Das Verfahren zur geplanten DRV-Strukturreform des Spielverkehrs

Ausgangsszenario:

1. Bundesliga (10 Vereine)

-    3 Vereine (SC Frankfurt 1880, Heidelberger RK, TV Pforzheim) haben mit erheblichem Aufwand ihre Teams übermäßig gestärkt.

-    3 mittelstarke (SCN Heidelberg, RG Heidelberg, TSV Handschuhsheim) können nur  halten noch relativ mithalten,

-    4 schwächere Teams (Hannover, RK Heusenstamm, Berliner RC, RK 03 Berlin) kassieren gegen die ersten drei nur sehr deutliche, gegen die mittelstarken Vereine weniger hohe Niederlagen.)

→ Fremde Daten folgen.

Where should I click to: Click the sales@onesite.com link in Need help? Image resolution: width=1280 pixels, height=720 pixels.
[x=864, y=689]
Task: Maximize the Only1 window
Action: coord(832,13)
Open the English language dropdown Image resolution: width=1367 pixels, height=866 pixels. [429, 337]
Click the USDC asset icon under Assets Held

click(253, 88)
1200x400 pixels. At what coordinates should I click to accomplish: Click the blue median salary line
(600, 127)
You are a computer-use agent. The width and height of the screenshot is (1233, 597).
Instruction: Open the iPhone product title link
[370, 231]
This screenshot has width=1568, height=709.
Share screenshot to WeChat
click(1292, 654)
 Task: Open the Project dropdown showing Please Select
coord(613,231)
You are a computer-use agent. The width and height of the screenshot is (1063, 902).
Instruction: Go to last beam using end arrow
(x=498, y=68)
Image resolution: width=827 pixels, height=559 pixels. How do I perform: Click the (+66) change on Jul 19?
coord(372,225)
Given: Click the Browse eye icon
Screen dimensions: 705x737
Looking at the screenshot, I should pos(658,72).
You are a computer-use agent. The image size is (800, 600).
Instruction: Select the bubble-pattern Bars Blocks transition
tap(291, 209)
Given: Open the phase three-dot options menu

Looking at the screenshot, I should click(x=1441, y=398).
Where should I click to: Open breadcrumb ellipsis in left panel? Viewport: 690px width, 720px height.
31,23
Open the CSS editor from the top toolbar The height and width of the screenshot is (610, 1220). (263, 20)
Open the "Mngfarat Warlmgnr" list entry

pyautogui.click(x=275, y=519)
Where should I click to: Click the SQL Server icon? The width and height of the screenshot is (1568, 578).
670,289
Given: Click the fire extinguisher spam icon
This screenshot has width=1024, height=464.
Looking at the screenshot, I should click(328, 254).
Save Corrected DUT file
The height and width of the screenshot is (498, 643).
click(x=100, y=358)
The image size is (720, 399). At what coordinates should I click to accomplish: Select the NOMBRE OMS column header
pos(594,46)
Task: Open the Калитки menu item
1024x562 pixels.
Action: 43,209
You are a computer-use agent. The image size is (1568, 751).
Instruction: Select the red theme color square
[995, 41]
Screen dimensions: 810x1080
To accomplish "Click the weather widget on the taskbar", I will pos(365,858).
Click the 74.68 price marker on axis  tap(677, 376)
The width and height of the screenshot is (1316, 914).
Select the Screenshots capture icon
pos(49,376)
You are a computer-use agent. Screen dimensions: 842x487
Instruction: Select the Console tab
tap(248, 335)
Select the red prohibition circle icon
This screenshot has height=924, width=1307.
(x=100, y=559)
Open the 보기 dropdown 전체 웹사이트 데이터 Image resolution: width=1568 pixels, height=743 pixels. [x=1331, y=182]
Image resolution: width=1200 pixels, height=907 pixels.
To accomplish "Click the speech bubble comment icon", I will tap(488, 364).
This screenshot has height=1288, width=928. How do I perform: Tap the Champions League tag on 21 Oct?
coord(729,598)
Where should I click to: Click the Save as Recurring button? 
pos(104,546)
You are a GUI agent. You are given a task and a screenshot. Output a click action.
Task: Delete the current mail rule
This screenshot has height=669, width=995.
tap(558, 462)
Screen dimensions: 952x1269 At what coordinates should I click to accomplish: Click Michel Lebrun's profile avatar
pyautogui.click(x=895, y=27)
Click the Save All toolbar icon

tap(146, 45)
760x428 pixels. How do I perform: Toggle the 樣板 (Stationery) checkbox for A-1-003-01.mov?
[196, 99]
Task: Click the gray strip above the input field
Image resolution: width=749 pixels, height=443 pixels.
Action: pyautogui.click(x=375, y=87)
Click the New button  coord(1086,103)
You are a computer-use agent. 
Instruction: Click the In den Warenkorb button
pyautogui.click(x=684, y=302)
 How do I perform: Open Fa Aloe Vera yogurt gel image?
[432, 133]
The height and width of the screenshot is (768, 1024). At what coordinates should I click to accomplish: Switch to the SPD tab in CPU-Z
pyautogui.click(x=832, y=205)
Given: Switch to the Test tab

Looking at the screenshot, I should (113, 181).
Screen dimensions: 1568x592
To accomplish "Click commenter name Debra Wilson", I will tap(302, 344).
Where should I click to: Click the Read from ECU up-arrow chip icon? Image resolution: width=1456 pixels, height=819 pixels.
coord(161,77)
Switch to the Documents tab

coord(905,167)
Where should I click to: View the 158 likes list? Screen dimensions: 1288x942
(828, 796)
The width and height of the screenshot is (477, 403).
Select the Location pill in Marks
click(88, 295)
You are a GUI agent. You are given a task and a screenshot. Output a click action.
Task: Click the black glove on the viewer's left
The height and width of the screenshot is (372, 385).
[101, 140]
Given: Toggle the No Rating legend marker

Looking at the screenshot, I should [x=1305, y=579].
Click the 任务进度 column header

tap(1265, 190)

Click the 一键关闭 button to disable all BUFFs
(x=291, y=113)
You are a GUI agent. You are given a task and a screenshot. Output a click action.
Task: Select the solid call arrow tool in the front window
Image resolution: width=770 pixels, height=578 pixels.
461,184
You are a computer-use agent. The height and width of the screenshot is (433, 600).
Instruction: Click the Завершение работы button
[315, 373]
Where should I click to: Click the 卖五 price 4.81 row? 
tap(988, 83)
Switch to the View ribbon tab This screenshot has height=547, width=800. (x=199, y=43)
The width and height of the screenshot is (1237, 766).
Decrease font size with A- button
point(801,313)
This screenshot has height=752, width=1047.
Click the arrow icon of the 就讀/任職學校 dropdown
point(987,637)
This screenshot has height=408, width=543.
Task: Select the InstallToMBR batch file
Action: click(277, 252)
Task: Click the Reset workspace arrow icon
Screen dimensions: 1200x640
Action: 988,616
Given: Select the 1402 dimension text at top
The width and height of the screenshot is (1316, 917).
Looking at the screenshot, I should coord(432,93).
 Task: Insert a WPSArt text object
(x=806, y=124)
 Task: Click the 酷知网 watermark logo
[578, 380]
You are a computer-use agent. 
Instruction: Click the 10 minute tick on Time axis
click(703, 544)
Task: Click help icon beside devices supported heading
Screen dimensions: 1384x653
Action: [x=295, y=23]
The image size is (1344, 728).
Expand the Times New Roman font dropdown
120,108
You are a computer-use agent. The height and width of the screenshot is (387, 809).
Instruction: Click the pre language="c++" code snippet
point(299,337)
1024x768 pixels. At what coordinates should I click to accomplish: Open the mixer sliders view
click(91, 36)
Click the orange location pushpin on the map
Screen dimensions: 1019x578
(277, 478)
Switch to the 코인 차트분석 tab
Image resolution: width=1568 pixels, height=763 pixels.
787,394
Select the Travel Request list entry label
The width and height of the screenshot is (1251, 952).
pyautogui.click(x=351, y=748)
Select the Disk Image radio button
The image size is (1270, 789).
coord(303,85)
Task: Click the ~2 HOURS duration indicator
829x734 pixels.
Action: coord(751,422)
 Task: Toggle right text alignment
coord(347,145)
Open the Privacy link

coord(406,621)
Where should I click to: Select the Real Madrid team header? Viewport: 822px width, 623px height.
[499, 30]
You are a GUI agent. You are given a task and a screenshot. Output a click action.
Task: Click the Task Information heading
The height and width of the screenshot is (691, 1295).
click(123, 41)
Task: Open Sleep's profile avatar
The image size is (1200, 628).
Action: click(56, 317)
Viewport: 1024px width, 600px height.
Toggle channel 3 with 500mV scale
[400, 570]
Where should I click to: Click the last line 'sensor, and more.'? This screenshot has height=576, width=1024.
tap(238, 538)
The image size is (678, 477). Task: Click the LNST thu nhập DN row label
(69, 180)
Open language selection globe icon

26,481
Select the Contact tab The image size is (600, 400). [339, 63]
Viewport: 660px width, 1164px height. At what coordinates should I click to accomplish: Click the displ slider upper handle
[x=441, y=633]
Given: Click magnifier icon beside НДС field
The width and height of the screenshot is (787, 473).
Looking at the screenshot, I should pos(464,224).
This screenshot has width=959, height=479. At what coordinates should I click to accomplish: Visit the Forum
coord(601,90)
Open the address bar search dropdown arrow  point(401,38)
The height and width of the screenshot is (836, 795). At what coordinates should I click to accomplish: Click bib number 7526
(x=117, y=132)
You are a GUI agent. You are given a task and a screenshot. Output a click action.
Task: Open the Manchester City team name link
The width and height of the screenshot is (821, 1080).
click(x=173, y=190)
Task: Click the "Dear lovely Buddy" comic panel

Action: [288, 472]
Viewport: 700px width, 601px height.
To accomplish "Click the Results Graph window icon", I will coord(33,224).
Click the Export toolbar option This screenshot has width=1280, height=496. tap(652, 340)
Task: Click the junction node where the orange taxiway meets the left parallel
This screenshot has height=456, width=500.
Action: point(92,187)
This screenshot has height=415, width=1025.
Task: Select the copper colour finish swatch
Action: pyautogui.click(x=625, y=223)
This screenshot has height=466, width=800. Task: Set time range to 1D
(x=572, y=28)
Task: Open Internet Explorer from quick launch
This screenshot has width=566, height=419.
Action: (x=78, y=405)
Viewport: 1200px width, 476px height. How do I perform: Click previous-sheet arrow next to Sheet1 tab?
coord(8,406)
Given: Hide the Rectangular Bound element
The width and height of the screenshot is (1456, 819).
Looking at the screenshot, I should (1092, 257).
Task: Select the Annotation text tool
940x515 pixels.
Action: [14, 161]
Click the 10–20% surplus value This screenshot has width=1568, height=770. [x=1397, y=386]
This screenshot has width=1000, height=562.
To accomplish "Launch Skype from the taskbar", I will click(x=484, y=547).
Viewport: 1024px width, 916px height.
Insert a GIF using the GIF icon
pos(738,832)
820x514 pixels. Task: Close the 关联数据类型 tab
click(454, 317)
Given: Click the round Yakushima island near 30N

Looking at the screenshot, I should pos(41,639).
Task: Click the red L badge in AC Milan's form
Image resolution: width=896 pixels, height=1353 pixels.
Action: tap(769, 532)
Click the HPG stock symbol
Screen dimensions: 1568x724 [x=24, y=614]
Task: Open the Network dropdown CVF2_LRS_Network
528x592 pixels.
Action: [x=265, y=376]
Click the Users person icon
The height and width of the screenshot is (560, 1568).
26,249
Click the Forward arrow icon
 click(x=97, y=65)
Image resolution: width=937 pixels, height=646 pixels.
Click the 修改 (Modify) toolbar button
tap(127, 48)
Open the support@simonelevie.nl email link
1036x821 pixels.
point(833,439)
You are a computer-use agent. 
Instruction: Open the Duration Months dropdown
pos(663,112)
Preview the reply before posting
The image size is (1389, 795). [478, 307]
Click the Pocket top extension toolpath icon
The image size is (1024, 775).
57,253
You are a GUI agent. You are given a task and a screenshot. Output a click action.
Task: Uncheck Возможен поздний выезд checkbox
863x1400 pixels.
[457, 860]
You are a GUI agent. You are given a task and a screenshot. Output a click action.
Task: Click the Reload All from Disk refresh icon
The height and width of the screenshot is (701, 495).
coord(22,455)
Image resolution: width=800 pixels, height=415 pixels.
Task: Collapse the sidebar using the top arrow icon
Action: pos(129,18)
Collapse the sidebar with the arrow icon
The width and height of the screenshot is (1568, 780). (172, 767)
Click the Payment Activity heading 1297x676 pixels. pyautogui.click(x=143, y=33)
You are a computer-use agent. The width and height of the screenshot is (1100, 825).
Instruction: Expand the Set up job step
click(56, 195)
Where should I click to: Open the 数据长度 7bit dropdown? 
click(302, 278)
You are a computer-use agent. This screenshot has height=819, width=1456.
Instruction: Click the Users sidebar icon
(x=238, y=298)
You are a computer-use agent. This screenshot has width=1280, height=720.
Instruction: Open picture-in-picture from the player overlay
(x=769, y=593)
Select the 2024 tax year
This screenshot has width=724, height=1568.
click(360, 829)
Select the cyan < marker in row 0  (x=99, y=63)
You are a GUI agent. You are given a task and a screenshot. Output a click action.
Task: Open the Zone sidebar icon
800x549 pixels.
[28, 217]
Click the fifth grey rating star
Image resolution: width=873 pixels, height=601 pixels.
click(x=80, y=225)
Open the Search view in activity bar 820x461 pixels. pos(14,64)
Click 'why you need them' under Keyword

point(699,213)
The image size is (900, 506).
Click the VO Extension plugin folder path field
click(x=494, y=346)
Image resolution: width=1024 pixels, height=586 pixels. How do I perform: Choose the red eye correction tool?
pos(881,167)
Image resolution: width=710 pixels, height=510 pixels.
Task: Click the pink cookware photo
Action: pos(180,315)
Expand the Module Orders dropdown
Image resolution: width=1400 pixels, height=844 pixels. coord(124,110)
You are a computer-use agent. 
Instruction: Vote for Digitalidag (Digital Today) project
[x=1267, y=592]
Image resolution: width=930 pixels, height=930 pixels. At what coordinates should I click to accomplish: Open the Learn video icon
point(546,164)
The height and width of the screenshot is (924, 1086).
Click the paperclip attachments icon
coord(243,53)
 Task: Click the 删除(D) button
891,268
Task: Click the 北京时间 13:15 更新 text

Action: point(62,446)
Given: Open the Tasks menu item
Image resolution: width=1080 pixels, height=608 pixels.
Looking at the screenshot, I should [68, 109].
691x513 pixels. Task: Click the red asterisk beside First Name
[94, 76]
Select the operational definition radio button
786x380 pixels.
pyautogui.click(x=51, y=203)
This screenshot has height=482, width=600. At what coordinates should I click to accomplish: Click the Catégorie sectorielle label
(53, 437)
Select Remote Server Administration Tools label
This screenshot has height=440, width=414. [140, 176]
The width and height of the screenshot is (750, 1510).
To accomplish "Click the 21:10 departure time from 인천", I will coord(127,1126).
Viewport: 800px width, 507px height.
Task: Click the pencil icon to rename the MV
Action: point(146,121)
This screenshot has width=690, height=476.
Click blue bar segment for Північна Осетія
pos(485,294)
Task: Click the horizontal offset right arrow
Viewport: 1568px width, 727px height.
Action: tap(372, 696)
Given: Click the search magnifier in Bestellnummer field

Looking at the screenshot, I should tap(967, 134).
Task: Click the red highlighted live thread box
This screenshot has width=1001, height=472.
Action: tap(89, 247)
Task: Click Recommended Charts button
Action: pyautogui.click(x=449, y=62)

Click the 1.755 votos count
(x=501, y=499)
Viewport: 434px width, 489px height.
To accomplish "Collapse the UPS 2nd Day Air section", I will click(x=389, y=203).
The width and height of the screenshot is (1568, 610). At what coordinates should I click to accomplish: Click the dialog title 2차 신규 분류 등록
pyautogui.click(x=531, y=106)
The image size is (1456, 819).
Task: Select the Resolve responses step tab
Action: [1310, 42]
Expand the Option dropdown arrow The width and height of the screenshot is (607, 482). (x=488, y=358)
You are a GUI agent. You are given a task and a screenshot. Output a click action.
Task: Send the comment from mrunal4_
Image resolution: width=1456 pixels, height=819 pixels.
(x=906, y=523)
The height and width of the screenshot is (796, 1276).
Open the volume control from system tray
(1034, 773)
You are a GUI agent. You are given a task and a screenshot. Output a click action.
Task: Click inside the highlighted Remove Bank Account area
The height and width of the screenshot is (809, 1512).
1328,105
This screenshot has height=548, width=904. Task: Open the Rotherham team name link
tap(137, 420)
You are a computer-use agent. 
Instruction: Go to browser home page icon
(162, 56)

2.  Bundesliga (2.-teilig mit geplanten 10, derzeit nur 9 Teams je Gruppe).

-    der Leistungsunterschied zwischen der 2. Bundesliga und der ersten ist so groß, das kaum ein berechtigter 2. Ligist aufsteigen möchte.

-    dadurch steigt kein Erstligist ab und das Leistungsprinzip durch Aufstiegs- und Abstiegsregelung wird ausgehebelt und nimmt den Leistungsdruck von der ersten und 2. Liga.

Wie sieht es mit der Vorgeschichte aus?

Diese Modell „Professionalisierung“ wurde jahrelang von den DRV-Verantwortlichen und den meisten Bundesligisten als das „Ei des Kolumbus“ dargestellt und vehement angesteuert.

Nach dem anfangs nur der SC Frankfurt 1880 und der Heidelberger RK das Ziel Professionalisierung schafften und der TV Pforzheim später nachzog, merkten erst die anderen, dass sich das Leistungsgefüge der 1. Bundesliga sehr stark verändert hat.

Plötzlich spielten Teams, die jahrzehntelang das deutsche Rugby dominierten, aus deren Sicht in gleicher Klasse aber nur noch eine zweite Geige. Dies, obwohl ihnen sporadisch der eine oder andere Erfolge gegen die Spitzenteams gelang.

Nachdem die schwächeren Erstligisten bemerkten, dass nicht schnell an das Niveau der Spitzenteams herankommen können, nahem die Klagen mit dem Tenor „Hier die armen Amateure, dort die reichen Profis“ sehr zu.

Ob die schwächeren Teams wirklich alle ihnen zur Verfügung stehenden Möglichkeiten genutzt haben, ist nicht bekannt. Offensichtlich sind auch keine greifenden Strategien zu einer möglichen mittel- oder langfristigen Niveauanpassung entwickelt worden.

Hausaufgaben gemacht?

Die von früheren Rugby-Tagen beschlossene Lizenzordnung sollte zu mehr Ausbildung von Schiedsrichtern und Trainern, sowie zur verstärkten Nachwuchsarbeit führen.

Haben da die Spitzenvereine 1. und 2. BL)  ihre Hausaufgaben gemacht oder wird sich da von einigen mit allen Tricks durchgemogelt?